Question

How can we explain why electrons don't spiral into the attracting nucleus?

Answer 1

That is the "energy" of the electron. There is no opposing force.

Explanation:

Essentially, at the atomic scale, the electron is orbiting in a vacuum. With no "drag" there is nothing to reduce its angular momentum around the nucleus.

Answer 2

Here's how I would explain it.

Explanation:

This is exactly what classical physics predicts.

However, we now know that electrons are governed by the laws of quantum mechanics.

Electrons don't really orbit a nucleus.

Instead, we must think of the electron as a cloud of electron density.

The electron could be anywhere in a spherical "shell" around the nucleus.

We could think of the atom as consisting of many thin shells with radius `r` and thickness `Δr` arranged like the rings of an onion, as in (a) below.

(From Chemistry LibreTexts)

For each shell, the area is `A = 4πr^2` and the volume is `V = 4πr^2Δr`.

The probability density is greatest at `r = 0` [as in (b) above].

As we move outwards, the area `A` and the volume `V` increase as in graph (c) above.

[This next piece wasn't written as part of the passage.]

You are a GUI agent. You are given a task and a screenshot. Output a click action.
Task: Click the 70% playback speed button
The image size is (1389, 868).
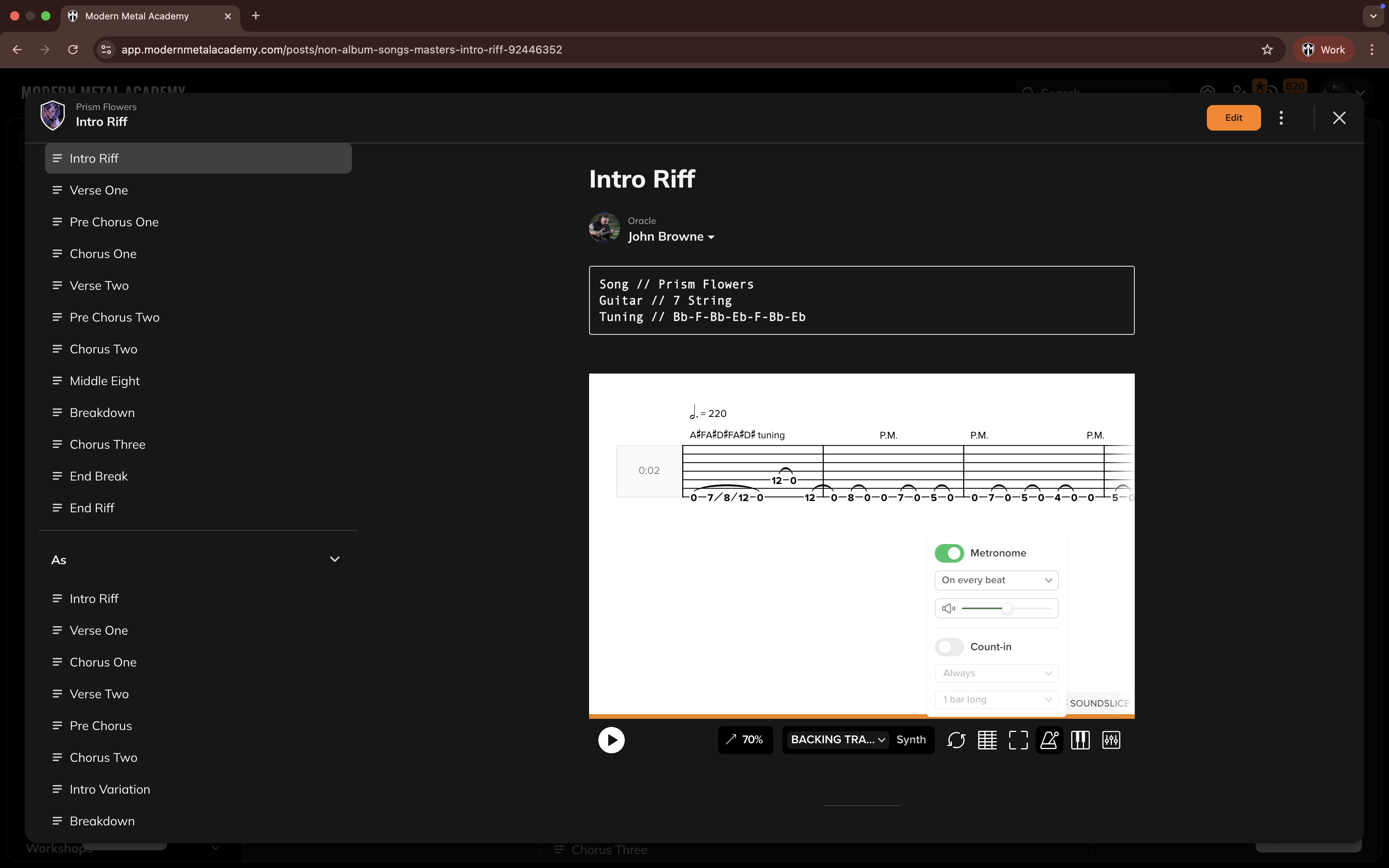(x=745, y=740)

However, at large distances from the nucleus, the probability density is quite small, so the probability `P` is near zero [graph (b) above].

Also, close to the nucleus, the volume of each shell is small, so the probability `P` is near zero.

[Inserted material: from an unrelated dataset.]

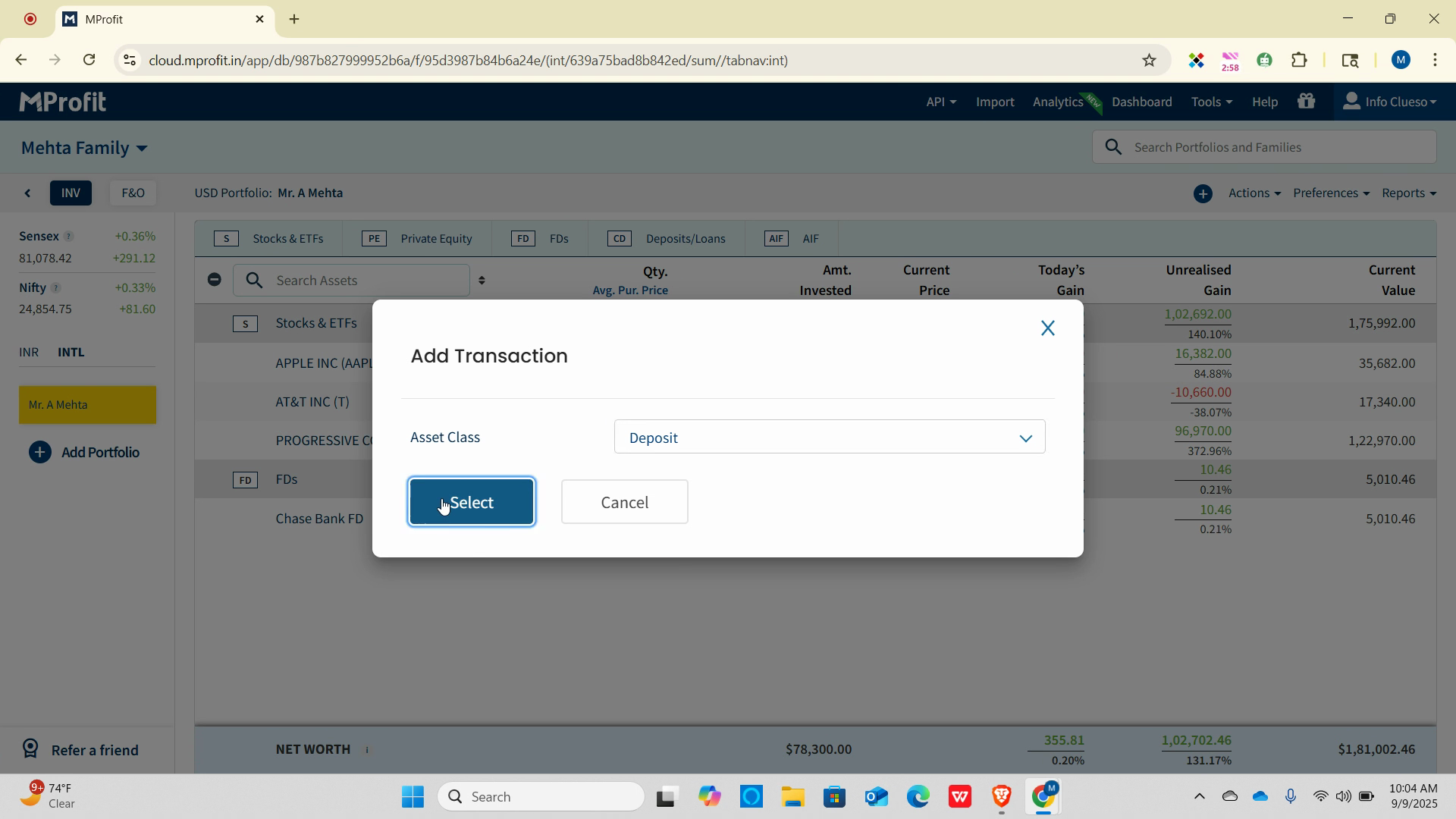Viewport: 1456px width, 819px height.
Task: Close the Add Transaction dialog with X
Action: 1047,328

So, the highest probability of finding the electron is going to be where the volume of the shell is big enough that `P` is high, but the distance from the nucleus isn't too large for `P`to be low.

Thus, a plot of radial probability has a maximum at a certain distance from the nucleus [graph (d) above].

Most important, the probability of finding an electron at the nucleus is zero.